● Task description
Return, from the listing below, every line that includes "text".

**********

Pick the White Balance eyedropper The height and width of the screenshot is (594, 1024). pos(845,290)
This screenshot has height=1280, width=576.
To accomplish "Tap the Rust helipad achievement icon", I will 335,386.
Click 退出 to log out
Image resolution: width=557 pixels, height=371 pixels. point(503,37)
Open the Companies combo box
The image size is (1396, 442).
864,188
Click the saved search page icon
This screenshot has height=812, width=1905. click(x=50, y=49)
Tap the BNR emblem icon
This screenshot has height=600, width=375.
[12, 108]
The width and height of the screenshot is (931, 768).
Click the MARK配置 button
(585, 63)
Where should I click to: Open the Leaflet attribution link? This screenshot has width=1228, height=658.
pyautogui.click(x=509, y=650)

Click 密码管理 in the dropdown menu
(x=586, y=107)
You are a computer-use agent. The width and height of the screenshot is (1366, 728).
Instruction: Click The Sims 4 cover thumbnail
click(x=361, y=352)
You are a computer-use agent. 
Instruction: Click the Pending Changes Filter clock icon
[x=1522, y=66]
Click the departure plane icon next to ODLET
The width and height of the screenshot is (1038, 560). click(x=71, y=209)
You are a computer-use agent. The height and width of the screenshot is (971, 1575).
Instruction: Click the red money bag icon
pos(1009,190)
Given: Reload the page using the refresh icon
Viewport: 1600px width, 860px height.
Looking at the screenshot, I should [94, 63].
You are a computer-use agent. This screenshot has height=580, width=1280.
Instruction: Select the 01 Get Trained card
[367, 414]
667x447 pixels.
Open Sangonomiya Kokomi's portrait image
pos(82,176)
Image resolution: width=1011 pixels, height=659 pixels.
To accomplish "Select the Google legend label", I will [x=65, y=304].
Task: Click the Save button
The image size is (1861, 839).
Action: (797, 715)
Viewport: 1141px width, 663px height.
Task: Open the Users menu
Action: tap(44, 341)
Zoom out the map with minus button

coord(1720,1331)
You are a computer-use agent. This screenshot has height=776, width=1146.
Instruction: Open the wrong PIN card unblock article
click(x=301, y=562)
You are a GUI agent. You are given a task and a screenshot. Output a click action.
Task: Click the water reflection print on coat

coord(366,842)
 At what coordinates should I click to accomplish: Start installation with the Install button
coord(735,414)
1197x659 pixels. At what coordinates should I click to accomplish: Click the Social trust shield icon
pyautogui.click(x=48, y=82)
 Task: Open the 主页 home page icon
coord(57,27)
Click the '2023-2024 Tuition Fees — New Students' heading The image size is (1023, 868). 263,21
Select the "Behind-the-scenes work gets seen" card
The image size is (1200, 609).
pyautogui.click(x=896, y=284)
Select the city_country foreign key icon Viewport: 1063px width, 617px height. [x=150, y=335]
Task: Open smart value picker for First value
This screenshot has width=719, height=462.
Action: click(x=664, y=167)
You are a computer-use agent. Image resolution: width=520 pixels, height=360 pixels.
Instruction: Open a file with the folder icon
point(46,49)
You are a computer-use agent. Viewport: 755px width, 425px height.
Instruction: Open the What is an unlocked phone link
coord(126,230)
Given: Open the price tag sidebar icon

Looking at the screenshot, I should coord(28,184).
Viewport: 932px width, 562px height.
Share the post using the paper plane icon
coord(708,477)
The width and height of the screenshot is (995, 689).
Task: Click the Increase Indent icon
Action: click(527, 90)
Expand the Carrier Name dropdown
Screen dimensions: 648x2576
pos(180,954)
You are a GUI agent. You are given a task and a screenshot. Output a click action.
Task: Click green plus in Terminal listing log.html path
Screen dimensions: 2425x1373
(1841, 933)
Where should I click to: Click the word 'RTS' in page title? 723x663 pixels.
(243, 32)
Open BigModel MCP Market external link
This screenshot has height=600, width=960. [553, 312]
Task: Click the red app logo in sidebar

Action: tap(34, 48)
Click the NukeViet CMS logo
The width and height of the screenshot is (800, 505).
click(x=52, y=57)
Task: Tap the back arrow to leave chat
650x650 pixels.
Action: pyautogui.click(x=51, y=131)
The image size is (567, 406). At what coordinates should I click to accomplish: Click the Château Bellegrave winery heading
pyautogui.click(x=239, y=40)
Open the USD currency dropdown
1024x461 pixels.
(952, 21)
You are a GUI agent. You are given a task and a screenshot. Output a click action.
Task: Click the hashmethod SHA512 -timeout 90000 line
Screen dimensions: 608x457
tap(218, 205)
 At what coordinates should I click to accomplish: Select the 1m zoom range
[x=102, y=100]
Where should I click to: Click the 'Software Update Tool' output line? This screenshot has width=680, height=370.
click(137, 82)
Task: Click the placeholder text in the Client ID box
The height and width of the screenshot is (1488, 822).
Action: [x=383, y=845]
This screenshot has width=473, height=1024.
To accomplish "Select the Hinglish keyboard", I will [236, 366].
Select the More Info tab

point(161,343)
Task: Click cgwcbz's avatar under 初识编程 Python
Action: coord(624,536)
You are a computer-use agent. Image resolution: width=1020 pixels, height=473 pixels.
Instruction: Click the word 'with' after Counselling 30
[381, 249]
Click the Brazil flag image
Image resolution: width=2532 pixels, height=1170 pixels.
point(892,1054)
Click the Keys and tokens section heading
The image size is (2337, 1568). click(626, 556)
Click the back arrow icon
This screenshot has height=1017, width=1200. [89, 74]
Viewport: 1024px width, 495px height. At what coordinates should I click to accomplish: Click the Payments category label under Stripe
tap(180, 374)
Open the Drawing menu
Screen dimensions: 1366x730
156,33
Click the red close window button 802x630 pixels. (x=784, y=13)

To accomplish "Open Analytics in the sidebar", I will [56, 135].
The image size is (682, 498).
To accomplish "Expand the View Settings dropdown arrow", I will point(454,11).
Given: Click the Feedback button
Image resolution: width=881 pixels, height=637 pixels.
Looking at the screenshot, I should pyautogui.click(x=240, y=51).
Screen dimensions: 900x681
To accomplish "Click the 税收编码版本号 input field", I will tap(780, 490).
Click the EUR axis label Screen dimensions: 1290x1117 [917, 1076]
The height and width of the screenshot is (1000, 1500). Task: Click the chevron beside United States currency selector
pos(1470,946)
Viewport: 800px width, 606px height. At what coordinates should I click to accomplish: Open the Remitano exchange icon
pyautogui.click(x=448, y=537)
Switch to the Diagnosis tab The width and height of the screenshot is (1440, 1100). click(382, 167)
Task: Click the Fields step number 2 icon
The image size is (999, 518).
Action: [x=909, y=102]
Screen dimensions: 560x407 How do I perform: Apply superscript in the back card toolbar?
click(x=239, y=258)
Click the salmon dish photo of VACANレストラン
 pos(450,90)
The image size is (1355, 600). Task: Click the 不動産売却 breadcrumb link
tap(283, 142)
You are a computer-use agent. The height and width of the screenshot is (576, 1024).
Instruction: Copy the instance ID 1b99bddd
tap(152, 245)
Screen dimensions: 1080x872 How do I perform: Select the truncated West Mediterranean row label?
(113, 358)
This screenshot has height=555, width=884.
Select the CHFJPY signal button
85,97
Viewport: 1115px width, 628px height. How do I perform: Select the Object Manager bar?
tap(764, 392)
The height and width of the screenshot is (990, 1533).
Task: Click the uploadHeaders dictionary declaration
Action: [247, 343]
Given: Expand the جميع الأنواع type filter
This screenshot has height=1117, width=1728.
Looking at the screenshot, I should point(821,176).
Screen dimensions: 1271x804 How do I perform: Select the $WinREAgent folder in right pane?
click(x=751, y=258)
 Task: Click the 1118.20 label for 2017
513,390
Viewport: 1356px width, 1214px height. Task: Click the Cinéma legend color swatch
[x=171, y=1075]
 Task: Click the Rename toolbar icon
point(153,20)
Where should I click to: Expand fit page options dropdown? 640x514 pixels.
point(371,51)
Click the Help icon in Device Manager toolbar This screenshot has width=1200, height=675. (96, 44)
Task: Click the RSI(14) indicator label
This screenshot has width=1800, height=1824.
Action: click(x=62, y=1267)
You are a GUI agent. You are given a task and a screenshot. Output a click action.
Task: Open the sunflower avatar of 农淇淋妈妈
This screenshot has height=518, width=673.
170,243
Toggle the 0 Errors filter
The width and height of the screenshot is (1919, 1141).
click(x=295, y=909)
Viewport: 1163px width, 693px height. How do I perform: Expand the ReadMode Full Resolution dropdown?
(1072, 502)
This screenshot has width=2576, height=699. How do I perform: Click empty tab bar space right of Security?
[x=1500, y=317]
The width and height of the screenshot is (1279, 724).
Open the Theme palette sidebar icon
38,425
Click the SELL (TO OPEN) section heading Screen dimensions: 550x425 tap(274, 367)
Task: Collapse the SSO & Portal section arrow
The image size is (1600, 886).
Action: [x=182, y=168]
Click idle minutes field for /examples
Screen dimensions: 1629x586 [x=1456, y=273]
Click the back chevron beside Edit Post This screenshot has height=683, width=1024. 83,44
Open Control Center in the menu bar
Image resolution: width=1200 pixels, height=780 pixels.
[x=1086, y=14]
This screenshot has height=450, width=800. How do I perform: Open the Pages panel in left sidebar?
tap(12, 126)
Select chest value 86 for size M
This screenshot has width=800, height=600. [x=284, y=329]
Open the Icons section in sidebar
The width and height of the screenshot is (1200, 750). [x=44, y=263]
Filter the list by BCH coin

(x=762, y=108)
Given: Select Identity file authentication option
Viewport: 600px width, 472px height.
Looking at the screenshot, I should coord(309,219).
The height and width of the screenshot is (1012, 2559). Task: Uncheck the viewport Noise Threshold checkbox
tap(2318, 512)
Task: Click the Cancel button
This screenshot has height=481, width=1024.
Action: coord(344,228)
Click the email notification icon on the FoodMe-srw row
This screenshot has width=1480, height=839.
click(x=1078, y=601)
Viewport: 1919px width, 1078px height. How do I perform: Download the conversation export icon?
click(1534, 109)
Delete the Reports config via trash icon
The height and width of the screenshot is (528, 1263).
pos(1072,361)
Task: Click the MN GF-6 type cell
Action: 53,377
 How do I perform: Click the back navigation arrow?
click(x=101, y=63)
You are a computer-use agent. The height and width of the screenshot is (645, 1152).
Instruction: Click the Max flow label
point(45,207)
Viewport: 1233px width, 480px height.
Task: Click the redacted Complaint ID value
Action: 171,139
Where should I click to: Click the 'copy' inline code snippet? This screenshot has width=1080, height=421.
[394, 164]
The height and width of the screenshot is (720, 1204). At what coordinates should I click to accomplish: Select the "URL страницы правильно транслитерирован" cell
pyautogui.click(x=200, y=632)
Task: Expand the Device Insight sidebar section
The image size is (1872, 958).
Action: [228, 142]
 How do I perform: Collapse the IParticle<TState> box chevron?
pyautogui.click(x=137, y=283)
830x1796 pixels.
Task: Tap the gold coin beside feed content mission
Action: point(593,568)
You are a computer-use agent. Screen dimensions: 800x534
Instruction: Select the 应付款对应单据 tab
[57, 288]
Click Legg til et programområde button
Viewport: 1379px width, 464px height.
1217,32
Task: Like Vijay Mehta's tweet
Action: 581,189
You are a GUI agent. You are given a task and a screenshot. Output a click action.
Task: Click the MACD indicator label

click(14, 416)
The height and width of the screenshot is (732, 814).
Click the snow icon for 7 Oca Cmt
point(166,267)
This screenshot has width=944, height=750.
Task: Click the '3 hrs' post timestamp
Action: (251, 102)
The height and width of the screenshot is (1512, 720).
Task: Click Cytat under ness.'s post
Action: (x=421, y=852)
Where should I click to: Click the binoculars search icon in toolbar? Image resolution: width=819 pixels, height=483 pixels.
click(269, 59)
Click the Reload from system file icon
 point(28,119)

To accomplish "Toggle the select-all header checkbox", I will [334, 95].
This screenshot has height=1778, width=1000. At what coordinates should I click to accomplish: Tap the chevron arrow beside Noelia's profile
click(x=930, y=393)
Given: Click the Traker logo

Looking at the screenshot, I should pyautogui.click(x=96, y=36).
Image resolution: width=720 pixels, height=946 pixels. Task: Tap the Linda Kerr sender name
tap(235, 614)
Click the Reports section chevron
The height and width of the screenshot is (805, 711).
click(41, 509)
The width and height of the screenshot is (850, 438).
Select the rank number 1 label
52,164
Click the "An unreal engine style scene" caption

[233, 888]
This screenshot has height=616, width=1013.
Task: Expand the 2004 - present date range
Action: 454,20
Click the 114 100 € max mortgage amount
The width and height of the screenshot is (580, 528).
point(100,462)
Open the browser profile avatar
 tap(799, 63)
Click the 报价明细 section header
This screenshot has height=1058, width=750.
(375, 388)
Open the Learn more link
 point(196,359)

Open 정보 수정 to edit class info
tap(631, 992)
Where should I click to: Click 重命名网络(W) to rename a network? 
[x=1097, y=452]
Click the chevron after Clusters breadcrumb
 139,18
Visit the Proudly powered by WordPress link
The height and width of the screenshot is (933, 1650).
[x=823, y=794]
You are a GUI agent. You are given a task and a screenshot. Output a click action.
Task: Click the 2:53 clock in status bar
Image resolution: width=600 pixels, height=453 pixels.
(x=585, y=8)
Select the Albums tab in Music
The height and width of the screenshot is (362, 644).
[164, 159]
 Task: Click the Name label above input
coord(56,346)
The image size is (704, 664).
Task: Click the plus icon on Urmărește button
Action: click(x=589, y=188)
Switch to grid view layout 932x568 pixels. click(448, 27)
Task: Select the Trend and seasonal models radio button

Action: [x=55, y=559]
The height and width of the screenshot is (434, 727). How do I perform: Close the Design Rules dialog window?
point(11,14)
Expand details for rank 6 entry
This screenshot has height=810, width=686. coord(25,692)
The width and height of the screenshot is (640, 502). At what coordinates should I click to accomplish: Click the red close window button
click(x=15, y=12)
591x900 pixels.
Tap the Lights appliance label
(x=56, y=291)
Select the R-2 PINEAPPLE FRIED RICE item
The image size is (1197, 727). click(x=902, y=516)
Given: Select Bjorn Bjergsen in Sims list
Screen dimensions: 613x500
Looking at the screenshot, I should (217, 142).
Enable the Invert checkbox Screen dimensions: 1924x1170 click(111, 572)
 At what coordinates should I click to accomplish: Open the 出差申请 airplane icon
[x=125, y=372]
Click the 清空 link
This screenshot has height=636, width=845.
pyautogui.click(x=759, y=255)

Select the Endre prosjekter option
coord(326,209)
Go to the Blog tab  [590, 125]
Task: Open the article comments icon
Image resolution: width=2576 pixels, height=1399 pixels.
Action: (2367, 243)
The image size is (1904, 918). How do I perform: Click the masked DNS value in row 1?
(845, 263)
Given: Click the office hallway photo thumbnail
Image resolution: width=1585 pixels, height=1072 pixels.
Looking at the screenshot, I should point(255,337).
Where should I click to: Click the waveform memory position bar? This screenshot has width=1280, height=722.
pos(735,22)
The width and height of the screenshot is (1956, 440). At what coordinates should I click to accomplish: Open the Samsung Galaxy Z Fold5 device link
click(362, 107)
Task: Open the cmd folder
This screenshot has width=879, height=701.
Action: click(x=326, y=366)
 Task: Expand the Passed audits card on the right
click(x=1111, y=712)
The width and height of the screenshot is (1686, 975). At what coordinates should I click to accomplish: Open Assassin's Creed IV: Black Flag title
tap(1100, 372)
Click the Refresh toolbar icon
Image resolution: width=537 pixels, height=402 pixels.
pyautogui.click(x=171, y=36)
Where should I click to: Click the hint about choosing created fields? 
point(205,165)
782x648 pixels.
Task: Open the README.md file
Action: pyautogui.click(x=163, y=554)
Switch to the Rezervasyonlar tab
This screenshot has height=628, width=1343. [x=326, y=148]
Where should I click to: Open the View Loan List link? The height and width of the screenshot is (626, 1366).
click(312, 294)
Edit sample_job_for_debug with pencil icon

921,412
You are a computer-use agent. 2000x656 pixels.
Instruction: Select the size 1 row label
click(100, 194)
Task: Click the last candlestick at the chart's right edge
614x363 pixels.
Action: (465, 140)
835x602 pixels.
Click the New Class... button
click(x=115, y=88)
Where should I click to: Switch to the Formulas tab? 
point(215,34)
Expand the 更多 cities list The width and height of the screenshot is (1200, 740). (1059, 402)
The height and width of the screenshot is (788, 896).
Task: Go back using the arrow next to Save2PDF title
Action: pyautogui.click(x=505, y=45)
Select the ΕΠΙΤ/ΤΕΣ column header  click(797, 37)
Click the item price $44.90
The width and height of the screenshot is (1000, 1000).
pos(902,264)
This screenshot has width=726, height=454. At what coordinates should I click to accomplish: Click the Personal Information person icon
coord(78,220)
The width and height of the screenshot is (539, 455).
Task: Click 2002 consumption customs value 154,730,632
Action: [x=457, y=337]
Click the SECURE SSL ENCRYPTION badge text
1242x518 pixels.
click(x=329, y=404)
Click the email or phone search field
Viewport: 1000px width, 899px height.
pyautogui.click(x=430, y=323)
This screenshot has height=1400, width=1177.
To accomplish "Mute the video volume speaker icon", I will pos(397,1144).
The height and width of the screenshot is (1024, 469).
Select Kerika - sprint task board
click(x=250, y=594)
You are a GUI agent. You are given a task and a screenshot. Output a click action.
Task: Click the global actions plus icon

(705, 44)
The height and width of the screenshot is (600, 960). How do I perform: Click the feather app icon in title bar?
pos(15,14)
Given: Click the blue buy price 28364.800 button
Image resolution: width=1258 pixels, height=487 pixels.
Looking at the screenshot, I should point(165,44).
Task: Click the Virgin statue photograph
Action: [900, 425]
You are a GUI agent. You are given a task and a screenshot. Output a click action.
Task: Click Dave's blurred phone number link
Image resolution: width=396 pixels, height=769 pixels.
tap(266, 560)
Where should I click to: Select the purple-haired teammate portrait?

**********

● Problem solution
Task: Click the placeholder text in the Client ID box
Click the SECURE SSL ENCRYPTION badge text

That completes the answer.